Why is Divorce so ‘Taboo’ for Catholics?
I once met a young couple desiring to have their marriage blessed by the Catholic Church so they could practice the faith and, for anonymity, I will give no further details regarding time, place, or circumstance of encounter. He was a baptized Mormon converting to the Catholic faith. She was a baptized Catholic completing her Sacraments. They were civilly married with one daughter.
In discovering the husband had a prior marriage, he was told he would have to pursue an annulment. If an annulment was acquired, it guaranteed that his prior marriage was nullified (an-"nul"-ment). It guaranteed that his prior marriage did not exist. Sure, he married his baptized Mormon ex-wife in a ceremony, making it a valid marriage, but perhaps either one of them went into the marriage with the wrong intention. Perhaps one of them did not intend to fulfill the vows he or she took to the other. The court in the Catholic Church had to determine if anything like this occurred during that first act of marriage. If it did, the marriage did not actually take place. If it did, the husband was free to marry.
Even though I have spent years studying this stuff, I still find it confusing.
Even though I have spent years studying this stuff, I still find it confusing. I can only imagine how confusing it can be to the greater public. Why is there a court in the Catholic Church that determines if a marriage did exist? Why can a husband not re-marry within the Catholic Church even though he is divorced? Why was it going to take this couple a year before they were able to *potentially* have their marriage blessed by Catholic Church (it takes about a year to receive a decision on an annulment)? Why is the Catholic Church so standoffish? It is almost as if they push people away with all their rules and regalities.
Perhaps the common opinion is as such. However, in trying to understand it myself, and then in explaining it to the couple, here is the answer I procured.

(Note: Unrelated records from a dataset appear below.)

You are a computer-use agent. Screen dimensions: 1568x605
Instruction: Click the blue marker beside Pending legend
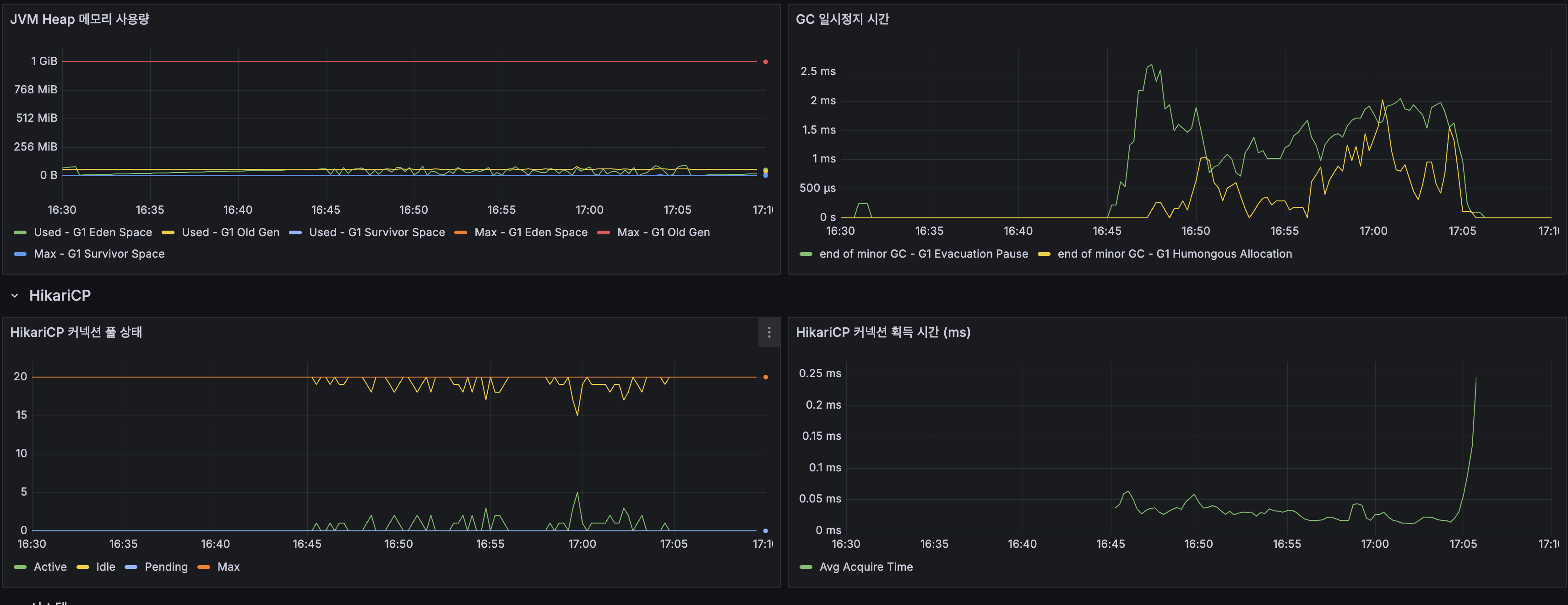(131, 567)
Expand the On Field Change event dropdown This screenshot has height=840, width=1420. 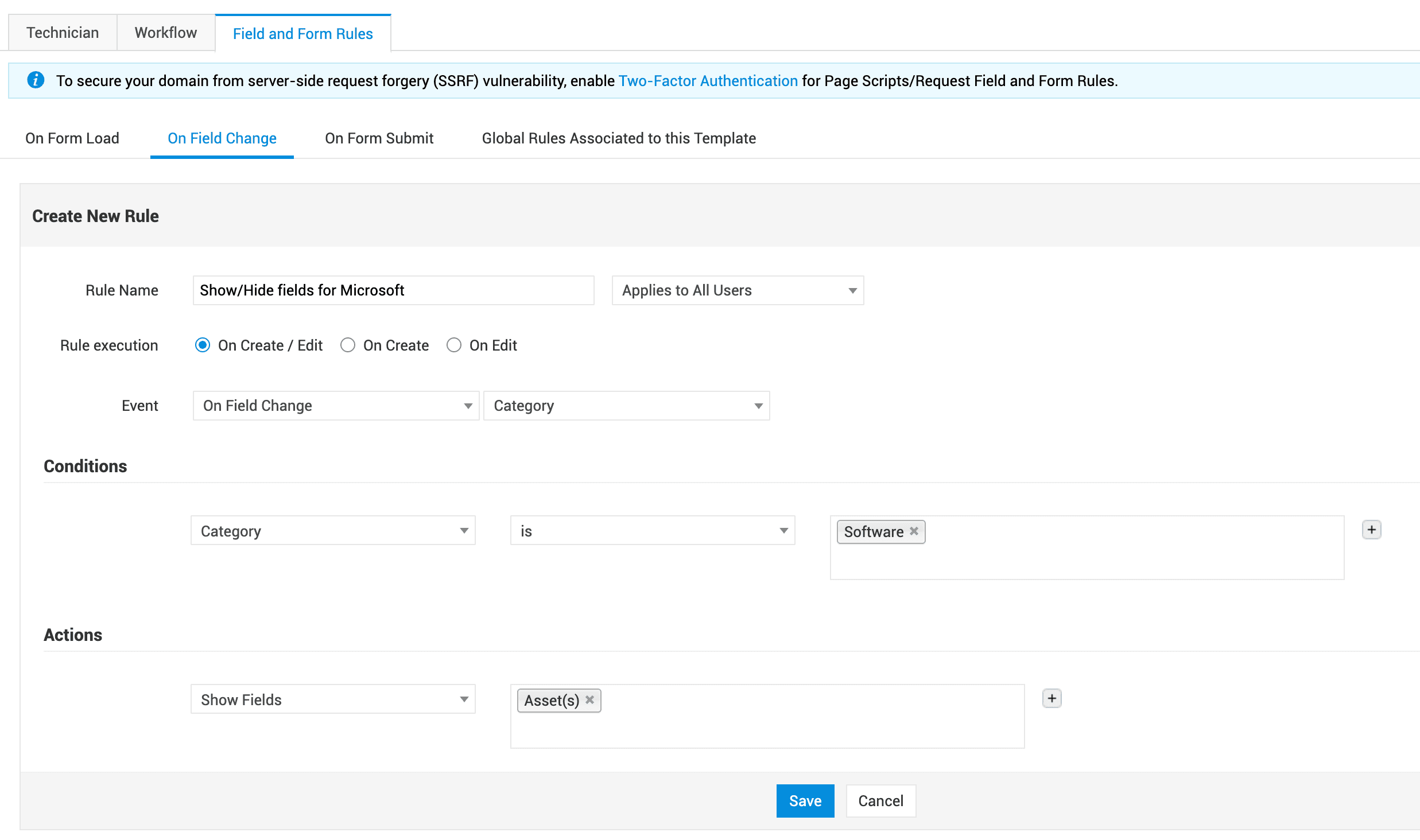click(336, 406)
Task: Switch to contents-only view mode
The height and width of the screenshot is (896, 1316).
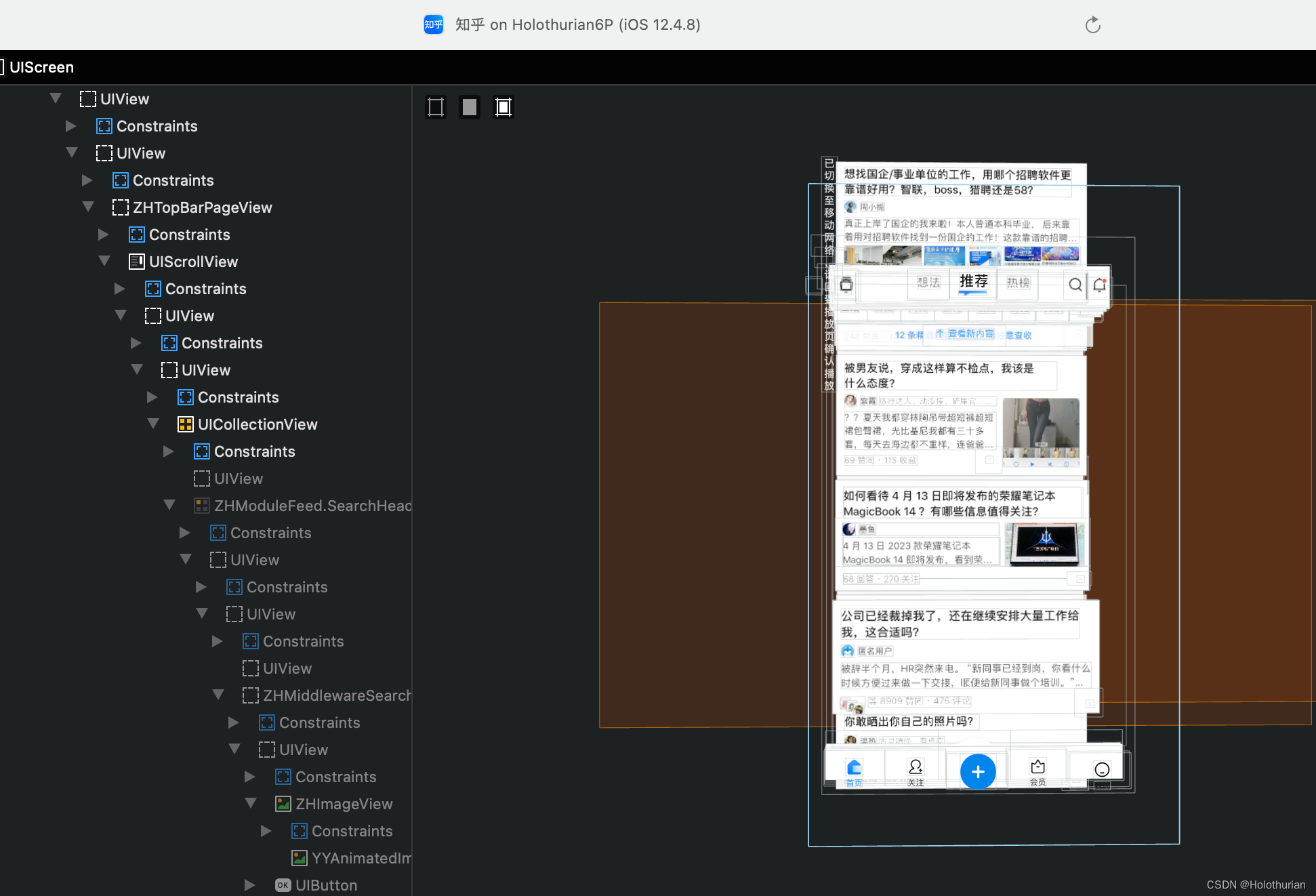Action: (469, 107)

The state legally grants marriages and divorces. A civil marriage is granted by the State of Ohio, let's say. Two people take vows to each other and they enter into a valid marriage. If the two people one day decide to leave this valid marriage, they go to the State of Ohio and, if approved through the state's process, are given a divorce. In the eyes of the State of Ohio, these two people are free to re-marry on good conscience.
Now, from the Church's perspective, Jesus Christ established His Church while he was living, breathing, and walking on earth two-thousand years ago. He has said it will be so regarding marriage in His Church:
"It was also said,
Whoever divorces his wife must give her a bill of divorce.
But I say to you,
whoever divorces his wife (unless the marriage is unlawful)
causes her to commit adultery,
and whoever marries a divorced woman commits adultery."
Matthew 5:31-32
He also said in reply, when "some Pharisees approached Him...saying, 'Is it lawful for a man to divorce his wife for any cause whatever?,' ... [He said,] 'Have you not read that from the beginning the Creator 'made them male and female' and said, 'For this reason a man shall leave his father and mother and be joined to his wife, and the two shall become one flesh'? So they are no longer two, but one flesh. Therefore, what God has joined together, no human being must separate'" Matthew 19:3-6.
The Church holds to what Jesus instituted in it regarding marriage. He said that when two marry, they become one flesh. What the court in the Catholic Church does is make sure the two that had married had not become one flesh during that act of marriage. Otherwise, there is nothing the court can do. Jesus Himself said "what God has joined together, no human being must separate" Matthew 19:6.
If the annulment is granted, meaning, if a marriage did not take place and the two were never actually joined together into one flesh, then the husband is free to marry on good conscience in the eyes of God. If the annulment is not granted, meaning, if the two were actually joined together into one flesh during that act of marriage, then the husband is currently living in adultery with his new wife in a marriage that the State of Ohio recognizes but God does not recognize. In the eyes of God, the husband is still joined together as one flesh with his prior wife.
How difficult to tell a man in a marriage recognized by the State of Ohio, happy and healthy with a lovely woman and darling daughter, that he must refrain from sexual intercourse with the woman because in the eyes of God he is not yet married to her! How much more difficult it is to tell the woman that she cannot have a child this coming year until an annulment is granted by the court of the Catholic Church - a child she desperately desires!
In times as such, we see how large a gap there is between the culture today and Jesus Christ's hope for man. How commonplace divorce and re-marriage is in our society and how few teach the truth of the matter: what the state recognizes as good conscience regarding marriage may not truly be good conscience regarding marriage.
...what the state recognizes as good conscience regarding marriage may not truly be good conscience regarding marriage.
The only thing I could say to the dear couple was, "God blesses those who live in His will for their lives. If you two refrain from sexual intercourse and live together as brother and sister during this time, prayerfully growing closer together, the Lord will greatly bless you. Your actions will show your intention of heart to follow His will. He will bless you for it."